Gallagher flags AI liability as next 'silent risk'

Firms are racing into AI. Cover hasn't caught up

Gallagher flags AI liability as next 'silent risk'

Insurance News

By Jonalyn Cueto

Around 87% of New Zealand organisations are already using AI in some capacity, according to research from technology services firm Datacom - yet the frameworks governing that adoption, including regulation, governance and insurance, have not kept pace. A new report from Gallagher Insurance warns that New Zealand businesses are facing a fast-emerging silent risk from AI liability that echoes the uncertain early days of cyber insurance, when exposures sat within traditional policies in ways that only became visible once losses occurred.

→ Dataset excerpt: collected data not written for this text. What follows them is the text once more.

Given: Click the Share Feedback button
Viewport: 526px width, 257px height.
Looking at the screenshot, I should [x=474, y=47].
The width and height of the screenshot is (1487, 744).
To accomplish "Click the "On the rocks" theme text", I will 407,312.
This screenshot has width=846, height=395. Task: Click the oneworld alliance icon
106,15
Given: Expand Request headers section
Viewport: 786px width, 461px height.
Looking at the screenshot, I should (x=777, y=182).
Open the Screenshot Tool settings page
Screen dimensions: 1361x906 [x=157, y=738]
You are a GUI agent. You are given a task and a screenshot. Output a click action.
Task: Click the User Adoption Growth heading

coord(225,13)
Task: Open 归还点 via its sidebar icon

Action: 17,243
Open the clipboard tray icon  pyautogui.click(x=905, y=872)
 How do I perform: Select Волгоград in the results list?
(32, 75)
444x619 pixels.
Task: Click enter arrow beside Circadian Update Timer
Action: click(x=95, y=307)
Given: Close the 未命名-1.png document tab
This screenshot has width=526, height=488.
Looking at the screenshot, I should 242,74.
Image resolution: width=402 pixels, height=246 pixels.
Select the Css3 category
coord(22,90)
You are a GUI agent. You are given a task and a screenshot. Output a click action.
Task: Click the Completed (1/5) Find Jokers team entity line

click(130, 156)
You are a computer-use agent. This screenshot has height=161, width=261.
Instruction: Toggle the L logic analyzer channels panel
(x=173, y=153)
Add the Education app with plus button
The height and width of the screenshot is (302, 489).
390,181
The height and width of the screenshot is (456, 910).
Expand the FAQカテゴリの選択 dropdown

New Zealand's approach to AI regulation remains deliberately light-touch, with policymakers favouring broad principles over AI-specific legislation. Existing frameworks, particularly the Privacy Act, continue to apply - the Office of the Privacy Commissioner has confirmed that privacy obligations extend across the full AI lifecycle, from data inputs through to outputs and decisions. The Reserve Bank of New Zealand has separately flagged concerns that AI could amplify financial, operational and cyber risks, particularly where third-party providers are involved.

The gap between adoption and governance is where the liability exposure sits. The Gallagher report identifies where the most immediate risk lies: not in outright AI system failure but in over-reliance on AI outputs without sufficient challenge or validation. Governance frameworks and oversight mechanisms lagging behind adoption - rather than the technology itself - are the primary exposure for most New Zealand businesses at this stage.

Why standard policies may not respond as expected

AI risk does not sit neatly within a single insurance category. A flawed AI output or recommendation can simultaneously raise issues across professional advice, customer outcomes, operational performance and governance - meaning potential claims could trigger professional indemnity, cyber and directors' and officers' liability simultaneously, or fall between all three.

Most businesses do not build AI systems in isolation, instead relying on networks of external providers, platforms and data sources. This creates shared and at times unclear accountability across supply chains. Globally, disputes have most often arisen when contractual protections and insurance responses were not aligned in advance - a pattern that mirrors the early cyber insurance experience, where policies became more explicit over time only as claims emerged.

GlobalData senior insurance analyst Ben Carey-Evans said the hesitation among insurers about AI reflects a genuine unresolved question. "Regulation has not yet caught up and uncertainty remains over who is liable when AI makes mistakes," he said. A separate global poll of more than 100 insurance professionals published in May found roughly a quarter of respondents believe AI itself is not yet ready for widespread use in the industry.

The direction of travel in global insurance markets

The international insurance market's response to AI liability is already moving in a direction New Zealand businesses and their brokers need to monitor. From January 2026, the US Insurance Services Office issued new generative AI exclusion endorsements for commercial general liability cover, which carriers adopted within weeks. Berkley Insurance filed an absolute AI exclusion across directors and officers, errors and omissions, and fiduciary lines.

These are US developments - but if the exclusion pattern follows the trajectory of cyber, equivalent wordings will eventually appear in New Zealand policy language.

Gallagher said the priority for businesses is not to slow AI adoption but to ensure risk, governance and insurance strategies evolve alongside it - including mapping where AI is used within operations, understanding how decisions are made and tracing how exposures could flow into existing insurance programmes. The question of whether current policy wordings respond to an AI-related loss is one that needs to be tested before a claim arises rather than after.